- Outfielder
- Born: May 3, 1923 Columbus, Ohio, U.S.
- Died: July 22, 2014 (aged 91) Sun City, Arizona, U.S.
- Batted: LeftThrew: Right

Teams
- Peoria Redwings (1948); Rockford Peaches (1949–1950); Chicago Colleens (1949); Springfield Sallies (1949);

= Elma Steck =

American baseball player (1923–2014)

Elma Steck Weiss (May 3, 1923 – July 22, 2014) was an outfielder who played in the All-American Girls Professional Baseball League (AAGPBL). Listed at 5' 4", 120 lb., Elma batted left-handed and threw right-handed. She was born in Columbus, Ohio, and was nicknamed "El".

==Baseball==
Steck played for the Peoria Redwings, Rockford Peaches, Chicago Colleens and Springfield Sallies in parts of three seasons spanning 1948–1950.

Discussing the movie made about the league, A League of Their Own, she described her time playing as being "wonderful, but of course we didn't know it was going to be history. We just thought we were going to have a good time playing.” During her time in the league she traveled extensively. About that, she explained, "on the road we had a little time we could go to the movies and shop, but there was a game every single night, unless it rained and sometimes double headers.”

==Other activities==
Following her baseball career, she became a teacher. She earned two doctorates in physical education and taught for three decades at Phoenix College, retiring in 1984. In addition to teaching she served as its Women's Athletic Director. She then taught in a part-time basis until retiring for good in 1993.

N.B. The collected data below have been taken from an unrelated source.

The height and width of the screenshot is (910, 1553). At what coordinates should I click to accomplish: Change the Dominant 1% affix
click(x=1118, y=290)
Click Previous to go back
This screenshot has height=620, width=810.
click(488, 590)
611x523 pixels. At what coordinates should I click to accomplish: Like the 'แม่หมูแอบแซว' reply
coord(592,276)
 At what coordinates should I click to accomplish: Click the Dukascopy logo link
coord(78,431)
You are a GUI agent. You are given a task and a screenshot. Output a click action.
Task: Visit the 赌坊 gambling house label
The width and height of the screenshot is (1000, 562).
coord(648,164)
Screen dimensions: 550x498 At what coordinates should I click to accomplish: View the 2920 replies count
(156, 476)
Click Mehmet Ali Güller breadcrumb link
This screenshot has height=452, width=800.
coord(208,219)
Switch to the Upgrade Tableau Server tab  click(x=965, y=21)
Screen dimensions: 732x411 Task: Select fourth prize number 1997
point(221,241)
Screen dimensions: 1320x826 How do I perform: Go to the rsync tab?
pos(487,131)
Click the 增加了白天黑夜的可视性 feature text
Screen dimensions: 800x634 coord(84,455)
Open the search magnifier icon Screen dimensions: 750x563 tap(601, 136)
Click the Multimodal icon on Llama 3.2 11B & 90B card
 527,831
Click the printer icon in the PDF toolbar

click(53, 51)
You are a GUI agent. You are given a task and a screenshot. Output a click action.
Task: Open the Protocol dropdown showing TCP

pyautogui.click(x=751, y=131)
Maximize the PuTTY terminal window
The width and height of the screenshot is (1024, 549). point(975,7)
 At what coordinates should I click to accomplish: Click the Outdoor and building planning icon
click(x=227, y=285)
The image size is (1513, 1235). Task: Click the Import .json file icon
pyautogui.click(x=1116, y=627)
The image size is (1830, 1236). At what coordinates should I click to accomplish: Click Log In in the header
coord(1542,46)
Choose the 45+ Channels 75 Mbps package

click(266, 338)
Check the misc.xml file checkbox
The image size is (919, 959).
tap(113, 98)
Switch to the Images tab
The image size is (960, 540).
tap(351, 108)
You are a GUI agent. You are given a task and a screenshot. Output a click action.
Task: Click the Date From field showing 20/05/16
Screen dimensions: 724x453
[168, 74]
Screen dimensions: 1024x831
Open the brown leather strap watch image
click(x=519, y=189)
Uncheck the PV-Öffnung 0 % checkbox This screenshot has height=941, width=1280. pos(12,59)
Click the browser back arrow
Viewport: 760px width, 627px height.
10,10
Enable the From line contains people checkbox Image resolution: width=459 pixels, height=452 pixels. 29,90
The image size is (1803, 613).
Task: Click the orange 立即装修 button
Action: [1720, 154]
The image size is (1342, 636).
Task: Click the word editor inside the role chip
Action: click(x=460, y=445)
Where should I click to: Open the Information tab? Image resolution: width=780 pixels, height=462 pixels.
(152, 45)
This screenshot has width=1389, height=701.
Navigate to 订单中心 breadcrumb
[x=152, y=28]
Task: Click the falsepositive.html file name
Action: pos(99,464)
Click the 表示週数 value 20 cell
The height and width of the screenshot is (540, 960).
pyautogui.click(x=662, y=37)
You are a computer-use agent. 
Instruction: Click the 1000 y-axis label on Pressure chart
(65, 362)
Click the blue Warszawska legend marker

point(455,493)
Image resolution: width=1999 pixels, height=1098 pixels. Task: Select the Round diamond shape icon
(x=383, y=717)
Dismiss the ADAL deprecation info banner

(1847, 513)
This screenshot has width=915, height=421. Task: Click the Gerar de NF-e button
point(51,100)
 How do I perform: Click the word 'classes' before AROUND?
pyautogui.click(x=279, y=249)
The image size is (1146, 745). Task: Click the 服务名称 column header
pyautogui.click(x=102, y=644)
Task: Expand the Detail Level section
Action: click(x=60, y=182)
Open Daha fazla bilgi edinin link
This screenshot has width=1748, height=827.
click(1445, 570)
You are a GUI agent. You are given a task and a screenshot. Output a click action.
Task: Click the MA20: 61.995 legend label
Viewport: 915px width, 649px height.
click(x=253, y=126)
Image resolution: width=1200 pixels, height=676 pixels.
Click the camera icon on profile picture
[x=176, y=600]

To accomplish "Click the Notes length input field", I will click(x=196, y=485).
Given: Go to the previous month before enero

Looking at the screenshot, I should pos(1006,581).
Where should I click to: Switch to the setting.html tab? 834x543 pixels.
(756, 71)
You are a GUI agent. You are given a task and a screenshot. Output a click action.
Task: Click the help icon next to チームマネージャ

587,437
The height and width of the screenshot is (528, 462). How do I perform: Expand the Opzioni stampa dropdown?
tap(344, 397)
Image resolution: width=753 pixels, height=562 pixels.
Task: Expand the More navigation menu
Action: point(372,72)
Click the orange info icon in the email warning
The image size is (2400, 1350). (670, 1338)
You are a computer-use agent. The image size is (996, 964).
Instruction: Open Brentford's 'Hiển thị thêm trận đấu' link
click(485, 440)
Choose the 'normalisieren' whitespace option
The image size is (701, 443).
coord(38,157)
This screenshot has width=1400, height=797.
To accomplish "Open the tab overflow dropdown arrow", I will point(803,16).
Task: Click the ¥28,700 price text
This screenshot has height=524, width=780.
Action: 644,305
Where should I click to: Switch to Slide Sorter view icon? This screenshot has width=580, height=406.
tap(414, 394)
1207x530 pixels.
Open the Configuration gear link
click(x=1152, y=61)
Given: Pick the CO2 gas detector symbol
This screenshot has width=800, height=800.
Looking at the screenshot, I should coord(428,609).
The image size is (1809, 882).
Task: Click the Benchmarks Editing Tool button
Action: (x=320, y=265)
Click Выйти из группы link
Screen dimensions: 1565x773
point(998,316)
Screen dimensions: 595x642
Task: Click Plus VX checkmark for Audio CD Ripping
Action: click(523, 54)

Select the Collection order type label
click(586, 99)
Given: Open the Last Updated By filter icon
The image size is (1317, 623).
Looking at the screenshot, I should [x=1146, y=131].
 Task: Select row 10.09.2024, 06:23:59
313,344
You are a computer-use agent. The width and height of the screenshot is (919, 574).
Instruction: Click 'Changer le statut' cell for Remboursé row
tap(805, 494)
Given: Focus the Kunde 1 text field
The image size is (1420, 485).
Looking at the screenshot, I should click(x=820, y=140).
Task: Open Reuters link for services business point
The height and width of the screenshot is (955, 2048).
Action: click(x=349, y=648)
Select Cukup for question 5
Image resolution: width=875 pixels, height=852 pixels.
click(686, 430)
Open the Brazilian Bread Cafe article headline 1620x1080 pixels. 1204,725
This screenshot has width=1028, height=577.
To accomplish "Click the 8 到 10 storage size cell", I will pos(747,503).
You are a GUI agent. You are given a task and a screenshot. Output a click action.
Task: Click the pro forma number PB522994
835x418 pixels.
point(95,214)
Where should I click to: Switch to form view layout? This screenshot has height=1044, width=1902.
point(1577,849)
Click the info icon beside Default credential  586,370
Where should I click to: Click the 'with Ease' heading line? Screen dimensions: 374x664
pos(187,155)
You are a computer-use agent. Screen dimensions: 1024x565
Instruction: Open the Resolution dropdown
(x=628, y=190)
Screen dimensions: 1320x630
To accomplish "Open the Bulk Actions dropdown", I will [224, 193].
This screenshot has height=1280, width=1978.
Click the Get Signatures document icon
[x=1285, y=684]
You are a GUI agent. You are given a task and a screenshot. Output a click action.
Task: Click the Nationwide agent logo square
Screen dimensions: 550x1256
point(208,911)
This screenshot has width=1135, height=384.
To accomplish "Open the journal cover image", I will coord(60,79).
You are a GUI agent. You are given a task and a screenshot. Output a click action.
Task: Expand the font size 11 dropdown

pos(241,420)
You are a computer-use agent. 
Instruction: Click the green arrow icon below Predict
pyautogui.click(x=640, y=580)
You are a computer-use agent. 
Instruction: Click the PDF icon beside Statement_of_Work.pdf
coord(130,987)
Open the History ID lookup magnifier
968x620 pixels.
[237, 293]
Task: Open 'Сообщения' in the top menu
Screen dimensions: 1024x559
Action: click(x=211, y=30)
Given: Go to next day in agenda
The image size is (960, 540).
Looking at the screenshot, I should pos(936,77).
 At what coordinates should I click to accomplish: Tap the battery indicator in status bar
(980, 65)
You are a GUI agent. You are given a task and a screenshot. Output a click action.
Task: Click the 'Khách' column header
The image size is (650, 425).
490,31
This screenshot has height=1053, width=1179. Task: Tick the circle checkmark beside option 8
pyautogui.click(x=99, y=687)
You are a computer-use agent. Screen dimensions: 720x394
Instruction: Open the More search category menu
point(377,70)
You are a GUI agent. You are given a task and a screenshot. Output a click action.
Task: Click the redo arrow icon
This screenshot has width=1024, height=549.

In 1951, she married Ken Weiss, a catcher who played in the Chicago Cubs and Philadelphia Athletics Minor League system. The couple raised a family of four: Dan, Mike, Lynne and Cindy, and had six grandchildren.

In addition, she served in the US Navy from 1944 through 1946. After retiring, she played golf and attended the AAGPBL annual reunions.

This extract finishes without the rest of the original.